**Stored records**
━━━━━━━━━━━━━━━━━━━━

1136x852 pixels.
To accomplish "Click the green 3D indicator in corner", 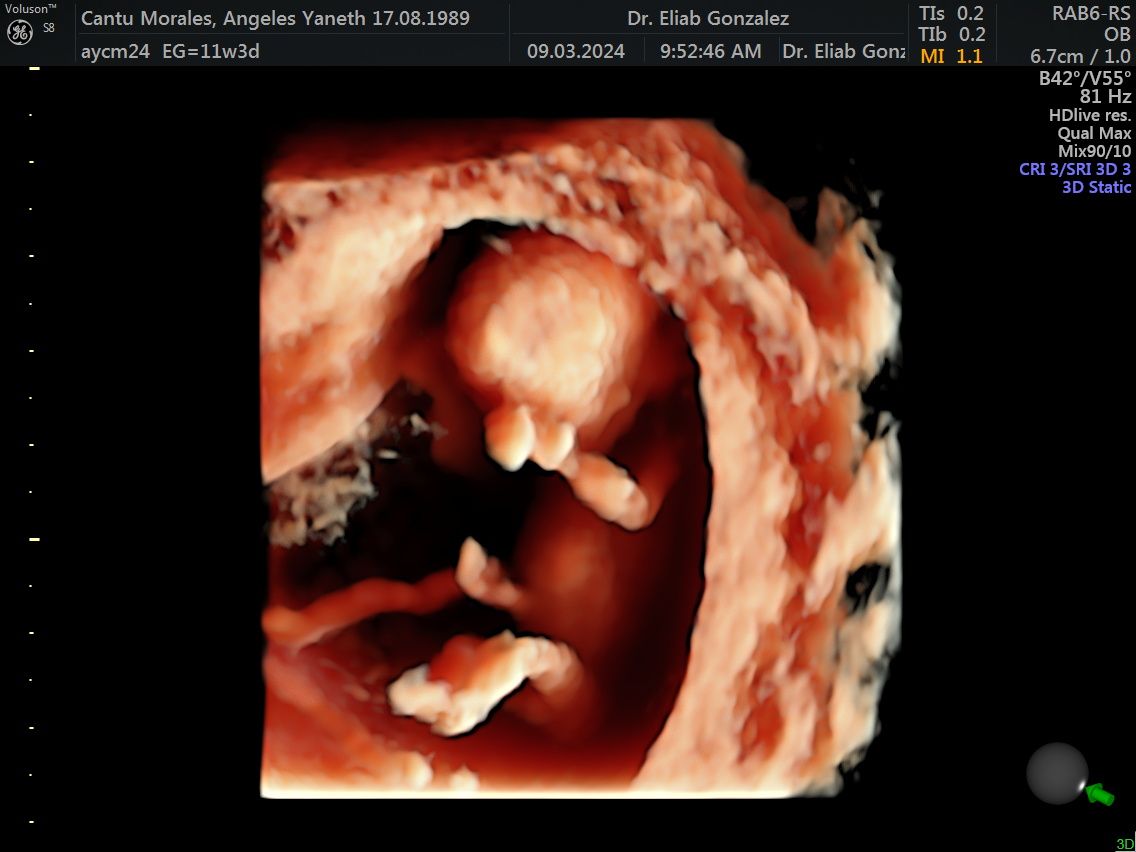I will click(x=1124, y=844).
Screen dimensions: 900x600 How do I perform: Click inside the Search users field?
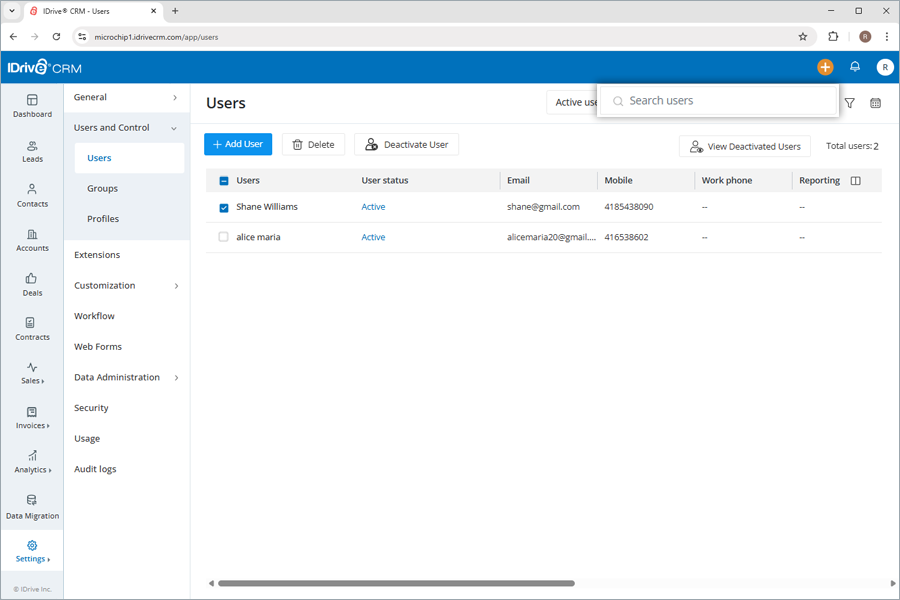pos(717,100)
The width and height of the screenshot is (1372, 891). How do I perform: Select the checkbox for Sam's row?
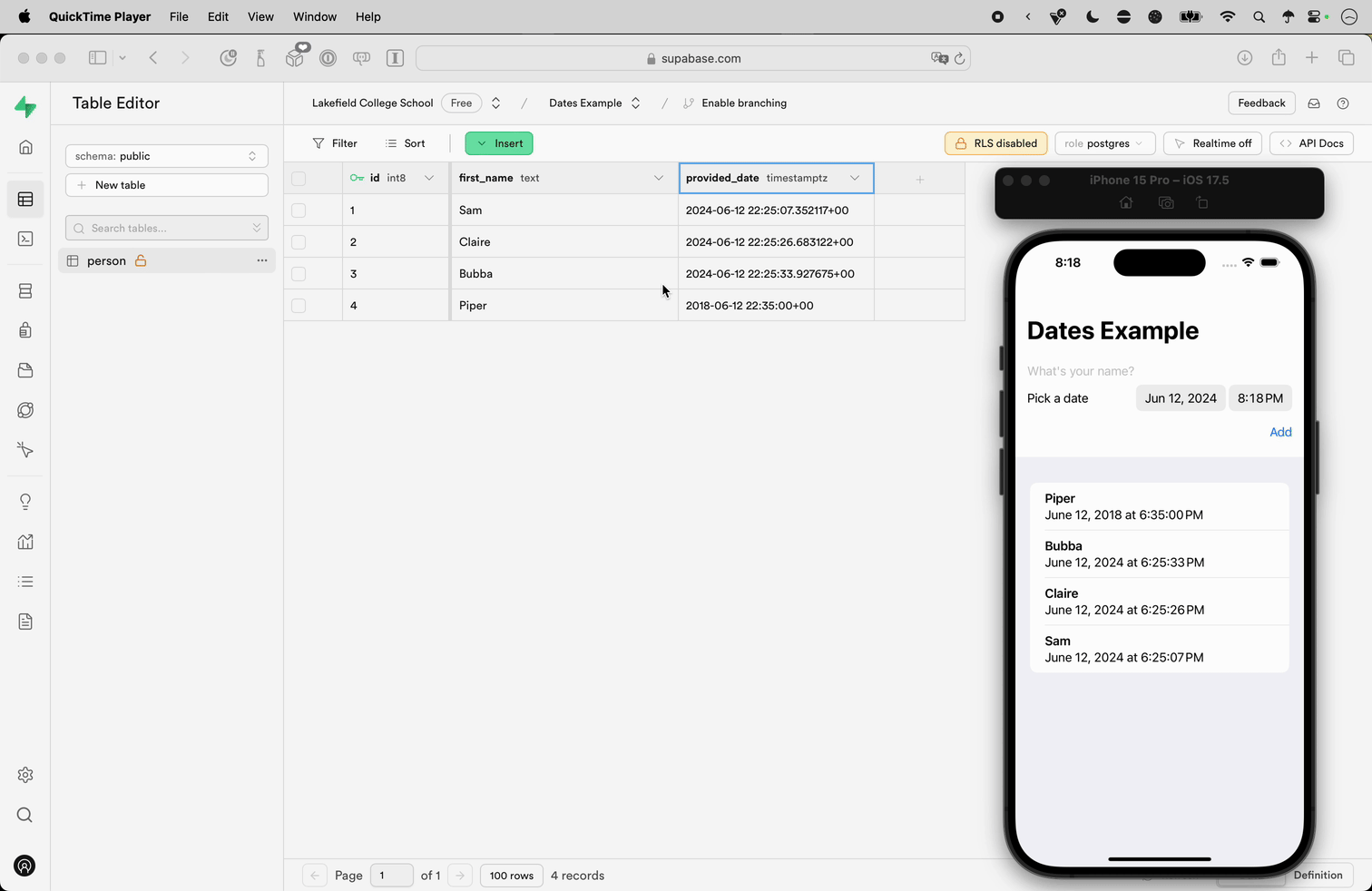[299, 211]
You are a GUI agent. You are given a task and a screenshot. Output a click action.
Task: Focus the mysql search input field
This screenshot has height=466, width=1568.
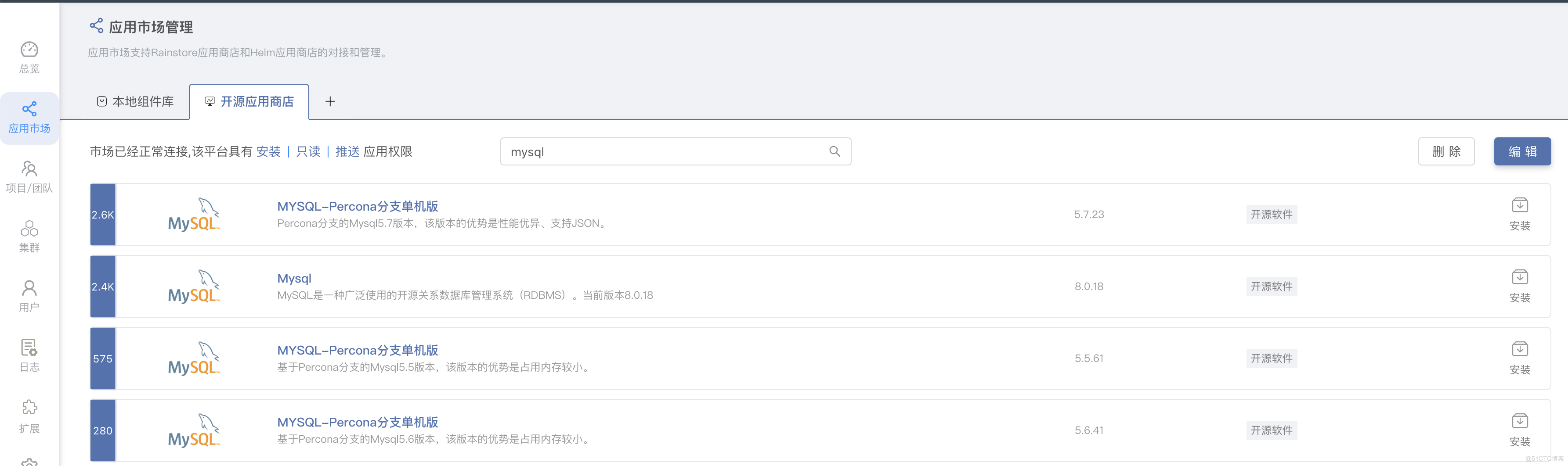(664, 151)
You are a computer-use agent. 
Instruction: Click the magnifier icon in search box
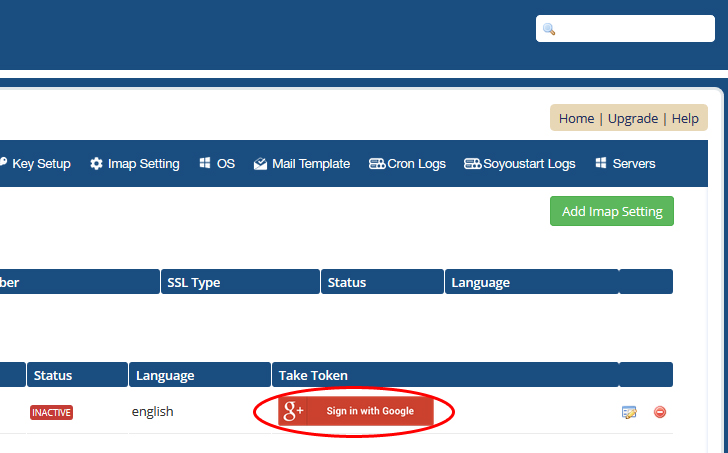click(x=549, y=29)
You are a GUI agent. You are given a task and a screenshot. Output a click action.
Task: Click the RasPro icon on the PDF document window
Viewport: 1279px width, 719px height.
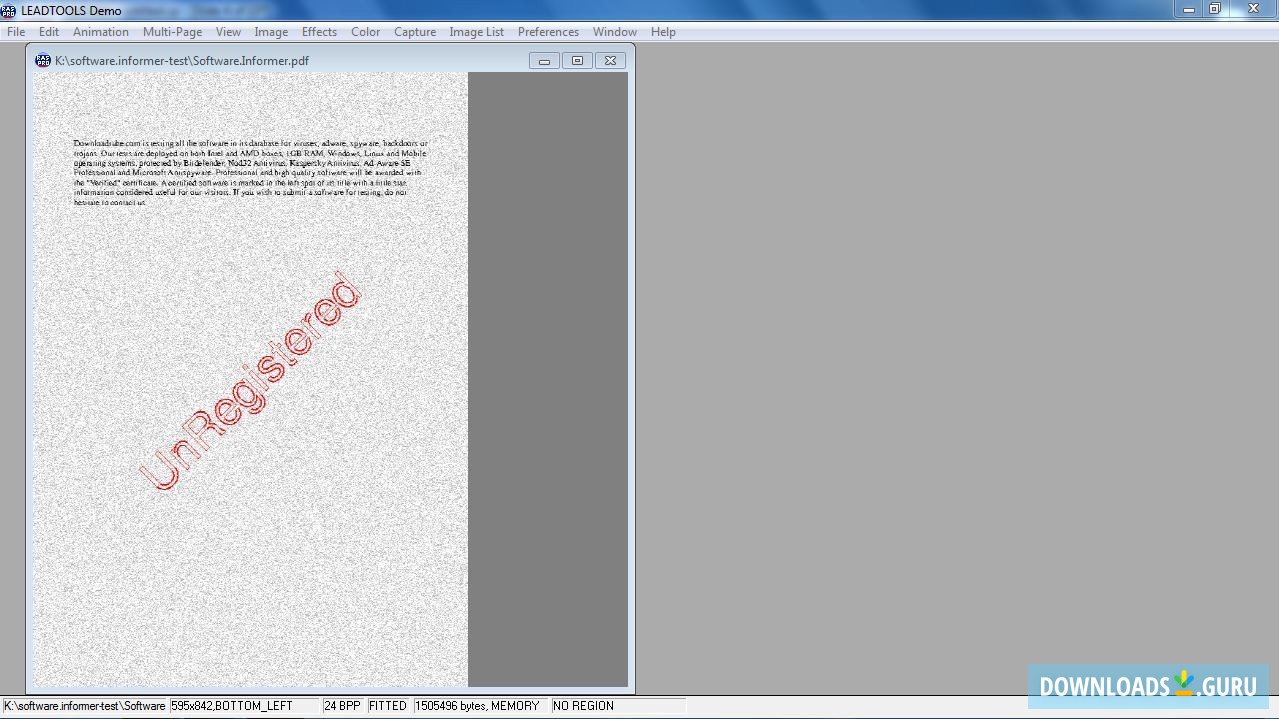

━━━━━━━━━━━━━━━━━━━━

**REQUIREMENT**
Return exactly the lines that begin with the one containing "Task: Click the" and end with the final line of the data above; include no pictures.

**RESULT**
Task: Click the RasPro icon on the PDF document window
Viewport: 1279px width, 719px height.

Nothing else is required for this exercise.